Collected data entries:
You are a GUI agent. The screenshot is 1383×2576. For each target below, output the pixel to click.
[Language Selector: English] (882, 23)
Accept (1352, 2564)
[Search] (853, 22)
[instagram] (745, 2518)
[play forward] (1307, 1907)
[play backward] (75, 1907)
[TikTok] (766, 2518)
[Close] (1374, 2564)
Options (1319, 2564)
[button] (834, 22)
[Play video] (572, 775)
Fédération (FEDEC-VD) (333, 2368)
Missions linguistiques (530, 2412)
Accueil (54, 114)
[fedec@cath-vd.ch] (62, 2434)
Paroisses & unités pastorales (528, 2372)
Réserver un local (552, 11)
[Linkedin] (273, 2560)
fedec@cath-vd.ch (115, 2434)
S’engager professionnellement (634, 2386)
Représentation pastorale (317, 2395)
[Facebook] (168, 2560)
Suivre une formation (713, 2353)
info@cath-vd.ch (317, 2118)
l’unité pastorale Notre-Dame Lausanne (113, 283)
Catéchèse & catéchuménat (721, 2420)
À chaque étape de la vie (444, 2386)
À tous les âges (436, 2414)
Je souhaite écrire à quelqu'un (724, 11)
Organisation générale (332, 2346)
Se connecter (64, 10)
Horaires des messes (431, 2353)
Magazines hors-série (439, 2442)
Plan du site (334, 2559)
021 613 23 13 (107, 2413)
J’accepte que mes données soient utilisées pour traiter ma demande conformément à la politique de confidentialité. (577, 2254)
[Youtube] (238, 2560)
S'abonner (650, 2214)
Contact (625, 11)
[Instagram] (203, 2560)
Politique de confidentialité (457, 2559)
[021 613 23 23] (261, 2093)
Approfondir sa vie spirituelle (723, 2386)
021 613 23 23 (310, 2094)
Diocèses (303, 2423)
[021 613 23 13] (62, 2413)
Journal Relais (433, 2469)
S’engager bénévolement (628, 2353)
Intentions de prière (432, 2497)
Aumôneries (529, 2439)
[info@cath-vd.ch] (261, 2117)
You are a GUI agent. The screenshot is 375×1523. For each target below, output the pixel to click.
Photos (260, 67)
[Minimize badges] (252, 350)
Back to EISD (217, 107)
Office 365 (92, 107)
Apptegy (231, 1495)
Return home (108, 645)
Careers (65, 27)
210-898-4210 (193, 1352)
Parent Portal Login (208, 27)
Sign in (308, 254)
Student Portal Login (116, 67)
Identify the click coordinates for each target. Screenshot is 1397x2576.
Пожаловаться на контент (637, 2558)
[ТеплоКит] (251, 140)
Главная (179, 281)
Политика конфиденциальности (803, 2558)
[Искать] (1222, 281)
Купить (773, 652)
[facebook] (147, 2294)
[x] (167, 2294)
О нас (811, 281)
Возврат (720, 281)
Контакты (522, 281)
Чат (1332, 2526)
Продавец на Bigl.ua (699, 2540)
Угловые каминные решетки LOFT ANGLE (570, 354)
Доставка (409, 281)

● **TASK GOAL**: Reproduce every line of the data without changing a word.

● **OUTPUT**:
You are a GUI agent. The screenshot is 1383×2576. For each target below, output the pixel to click.
[Language Selector: English] (882, 23)
Accept (1352, 2564)
[Search] (853, 22)
[instagram] (745, 2518)
[play forward] (1307, 1907)
[play backward] (75, 1907)
[TikTok] (766, 2518)
[Close] (1374, 2564)
Options (1319, 2564)
[button] (834, 22)
[Play video] (572, 775)
Fédération (FEDEC-VD) (333, 2368)
Missions linguistiques (530, 2412)
Accueil (54, 114)
[fedec@cath-vd.ch] (62, 2434)
Paroisses & unités pastorales (528, 2372)
Réserver un local (552, 11)
[Linkedin] (273, 2560)
fedec@cath-vd.ch (115, 2434)
S’engager professionnellement (634, 2386)
Représentation pastorale (317, 2395)
[Facebook] (168, 2560)
Suivre une formation (713, 2353)
info@cath-vd.ch (317, 2118)
l’unité pastorale Notre-Dame Lausanne (113, 283)
Catéchèse & catéchuménat (721, 2420)
À chaque étape de la vie (444, 2386)
À tous les âges (436, 2414)
Je souhaite écrire à quelqu'un (724, 11)
Organisation générale (332, 2346)
Se connecter (64, 10)
Horaires des messes (431, 2353)
Magazines hors-série (439, 2442)
Plan du site (334, 2559)
021 613 23 13 (107, 2413)
J’accepte que mes données soient utilisées pour traiter ma demande conformément à la politique de confidentialité. (577, 2254)
[Youtube] (238, 2560)
S'abonner (650, 2214)
Contact (625, 11)
[Instagram] (203, 2560)
Politique de confidentialité (457, 2559)
[021 613 23 23] (261, 2093)
Approfondir sa vie spirituelle (723, 2386)
021 613 23 23 (310, 2094)
Diocèses (303, 2423)
[021 613 23 13] (62, 2413)
Journal Relais (433, 2469)
S’engager bénévolement (628, 2353)
Intentions de prière (432, 2497)
Aumôneries (529, 2439)
[info@cath-vd.ch] (261, 2117)
You are a GUI agent. The screenshot is 375×1523. For each target below, output the pixel to click.
Photos (260, 67)
[Minimize badges] (252, 350)
Back to EISD (217, 107)
Office 365 (92, 107)
Apptegy (231, 1495)
Return home (108, 645)
Careers (65, 27)
210-898-4210 (193, 1352)
Parent Portal Login (208, 27)
Sign in (308, 254)
Student Portal Login (116, 67)
Identify the click coordinates for each target. Screenshot is 1397x2576.
Пожаловаться на контент (637, 2558)
[ТеплоКит] (251, 140)
Главная (179, 281)
Политика конфиденциальности (803, 2558)
[Искать] (1222, 281)
Купить (773, 652)
[facebook] (147, 2294)
[x] (167, 2294)
О нас (811, 281)
Возврат (720, 281)
Контакты (522, 281)
Чат (1332, 2526)
Продавец на Bigl.ua (699, 2540)
Угловые каминные решетки LOFT ANGLE (570, 354)
Доставка (409, 281)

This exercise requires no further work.